As to violence, while I can understand the rationale, when he gives examples of nonviolent protesters who were protected by Antifa from fascist violence, I recall that the success of the civil rights movement was won by the moral contrast between the nonviolent resistance and the abuses and violence of the state. When that contrast is lost, can we win?
These are tough questions and I don’t know the answers. I think this book is a useful guide to some of the questions and to understanding how people in Antifa understand the dilemma – though there is no unanimity and Antifa members are divided on tactics, but they are united always, as we all should be, in opposing fascism.
As to all of us being Antifa, Bray makes that much more complicated. For him, Antifa is not just anti-fascist. It is also anarchic and anti-capitalist. For him, there’s no such thing as a liberal anti-fascist. As economic injustice creates space for fascist recruitment, he argues that anti-fascism must be anti-capitalist. This seems to come from the same false presumption that economic justice will solve racial justice, a fatal misunderstanding of how racism is how economic injustice is perpetuated.

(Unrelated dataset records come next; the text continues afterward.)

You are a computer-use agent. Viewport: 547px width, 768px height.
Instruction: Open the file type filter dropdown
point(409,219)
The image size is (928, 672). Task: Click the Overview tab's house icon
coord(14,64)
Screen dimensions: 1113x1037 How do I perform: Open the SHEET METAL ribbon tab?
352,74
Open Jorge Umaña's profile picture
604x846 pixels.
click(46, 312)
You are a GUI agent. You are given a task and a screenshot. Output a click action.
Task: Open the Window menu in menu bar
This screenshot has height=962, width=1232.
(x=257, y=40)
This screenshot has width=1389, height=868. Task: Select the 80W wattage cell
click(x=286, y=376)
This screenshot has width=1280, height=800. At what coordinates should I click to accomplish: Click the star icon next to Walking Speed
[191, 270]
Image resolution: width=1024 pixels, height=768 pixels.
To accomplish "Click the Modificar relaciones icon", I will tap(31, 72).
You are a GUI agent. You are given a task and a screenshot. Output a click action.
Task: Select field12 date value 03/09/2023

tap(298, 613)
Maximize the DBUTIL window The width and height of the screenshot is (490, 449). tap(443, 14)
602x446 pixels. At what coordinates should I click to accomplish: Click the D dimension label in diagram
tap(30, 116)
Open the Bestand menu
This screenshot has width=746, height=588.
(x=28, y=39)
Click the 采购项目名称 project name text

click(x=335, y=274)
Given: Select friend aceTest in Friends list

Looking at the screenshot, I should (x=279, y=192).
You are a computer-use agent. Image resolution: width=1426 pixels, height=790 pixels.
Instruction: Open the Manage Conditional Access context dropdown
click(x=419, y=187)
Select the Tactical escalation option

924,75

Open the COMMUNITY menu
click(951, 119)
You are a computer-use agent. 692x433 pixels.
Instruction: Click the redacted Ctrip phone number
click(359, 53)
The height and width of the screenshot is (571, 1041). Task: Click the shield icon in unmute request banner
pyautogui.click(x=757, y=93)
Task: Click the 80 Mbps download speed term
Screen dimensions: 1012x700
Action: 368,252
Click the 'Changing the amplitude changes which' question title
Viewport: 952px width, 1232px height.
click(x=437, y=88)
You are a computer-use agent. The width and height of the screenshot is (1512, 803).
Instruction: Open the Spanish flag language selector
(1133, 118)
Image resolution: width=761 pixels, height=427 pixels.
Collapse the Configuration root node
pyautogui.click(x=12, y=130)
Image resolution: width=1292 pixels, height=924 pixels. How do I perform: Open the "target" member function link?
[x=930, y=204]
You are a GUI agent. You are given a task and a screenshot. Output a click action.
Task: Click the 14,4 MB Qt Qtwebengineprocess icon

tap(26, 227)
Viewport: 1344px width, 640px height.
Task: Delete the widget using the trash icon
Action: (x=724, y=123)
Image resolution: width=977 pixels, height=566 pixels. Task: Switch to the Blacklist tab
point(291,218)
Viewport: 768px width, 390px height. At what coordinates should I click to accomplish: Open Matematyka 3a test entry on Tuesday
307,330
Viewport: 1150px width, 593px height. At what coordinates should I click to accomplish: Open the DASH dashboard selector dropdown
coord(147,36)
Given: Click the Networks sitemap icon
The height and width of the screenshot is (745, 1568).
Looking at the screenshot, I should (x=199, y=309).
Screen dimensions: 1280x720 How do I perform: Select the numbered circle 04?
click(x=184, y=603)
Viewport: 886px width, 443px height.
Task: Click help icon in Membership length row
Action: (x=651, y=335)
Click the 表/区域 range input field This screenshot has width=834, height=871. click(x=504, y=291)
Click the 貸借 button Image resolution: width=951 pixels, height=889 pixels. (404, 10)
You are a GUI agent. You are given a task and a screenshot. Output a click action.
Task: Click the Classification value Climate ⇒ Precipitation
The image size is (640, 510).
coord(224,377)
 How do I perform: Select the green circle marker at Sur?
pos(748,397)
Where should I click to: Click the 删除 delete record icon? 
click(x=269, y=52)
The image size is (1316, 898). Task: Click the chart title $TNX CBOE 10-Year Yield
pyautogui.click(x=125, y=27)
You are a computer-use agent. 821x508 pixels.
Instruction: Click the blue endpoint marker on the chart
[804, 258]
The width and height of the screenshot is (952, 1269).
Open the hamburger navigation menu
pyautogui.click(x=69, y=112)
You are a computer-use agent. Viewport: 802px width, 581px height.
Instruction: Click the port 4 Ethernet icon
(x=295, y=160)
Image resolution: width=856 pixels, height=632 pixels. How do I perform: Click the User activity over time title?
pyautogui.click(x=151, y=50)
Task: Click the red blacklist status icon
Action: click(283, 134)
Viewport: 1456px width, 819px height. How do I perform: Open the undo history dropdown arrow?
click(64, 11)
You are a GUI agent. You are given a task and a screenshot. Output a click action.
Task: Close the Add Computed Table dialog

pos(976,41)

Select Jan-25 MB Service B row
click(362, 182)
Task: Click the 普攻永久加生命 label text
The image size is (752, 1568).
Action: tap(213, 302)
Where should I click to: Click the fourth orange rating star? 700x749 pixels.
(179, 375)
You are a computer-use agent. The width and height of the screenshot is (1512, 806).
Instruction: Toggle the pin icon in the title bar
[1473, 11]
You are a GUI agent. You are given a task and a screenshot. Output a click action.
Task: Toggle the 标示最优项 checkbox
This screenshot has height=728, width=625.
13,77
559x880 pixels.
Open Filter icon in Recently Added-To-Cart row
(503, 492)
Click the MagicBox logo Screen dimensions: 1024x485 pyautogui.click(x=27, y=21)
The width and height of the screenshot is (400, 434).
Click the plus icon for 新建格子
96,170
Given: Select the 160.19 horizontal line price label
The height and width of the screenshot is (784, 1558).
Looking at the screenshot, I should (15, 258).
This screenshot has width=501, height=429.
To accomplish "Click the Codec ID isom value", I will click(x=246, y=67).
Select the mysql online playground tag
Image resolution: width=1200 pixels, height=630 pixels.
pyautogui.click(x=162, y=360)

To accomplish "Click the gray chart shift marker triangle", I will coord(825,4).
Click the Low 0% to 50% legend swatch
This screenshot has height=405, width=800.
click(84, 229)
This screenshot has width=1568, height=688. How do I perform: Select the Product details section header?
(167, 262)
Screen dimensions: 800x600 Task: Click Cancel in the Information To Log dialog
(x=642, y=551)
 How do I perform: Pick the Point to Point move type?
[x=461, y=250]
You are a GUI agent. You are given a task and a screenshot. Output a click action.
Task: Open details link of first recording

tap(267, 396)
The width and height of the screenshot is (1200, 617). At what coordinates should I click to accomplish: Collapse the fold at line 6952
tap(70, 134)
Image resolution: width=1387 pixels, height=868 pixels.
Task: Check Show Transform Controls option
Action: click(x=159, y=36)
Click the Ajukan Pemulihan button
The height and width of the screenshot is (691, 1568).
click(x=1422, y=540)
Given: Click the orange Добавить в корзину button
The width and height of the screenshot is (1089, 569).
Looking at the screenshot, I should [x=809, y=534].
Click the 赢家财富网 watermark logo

I received an e-galley of Antifa: The Anti-Fascist Handbook from the publisher through Edelweiss.
Bray gives a decent interpretation of how free speech interacts with Antifa and what it means to 'no platform.' This book is especially good for liberals who are unwittingly assisting present fascist movements by creating a 'both sides are bad' narrative or peddling debunked ideas like 'horseshoe theory.' It is geared for a younger (millennial and earlier Gen X) audience that is pretty tech savvy from what I can tell. Bray does insert his personal opinion within the intra-antifa discussions on issues (free speech in particular) but is honest to point out that this is where that personal opinion comes in.
I only really skimmed a lot of this, but it seems good enough for me to read deeper later. I'll update at that time.
Also, the reviews are being brigaded by Trump fans.. so..... not a shocker.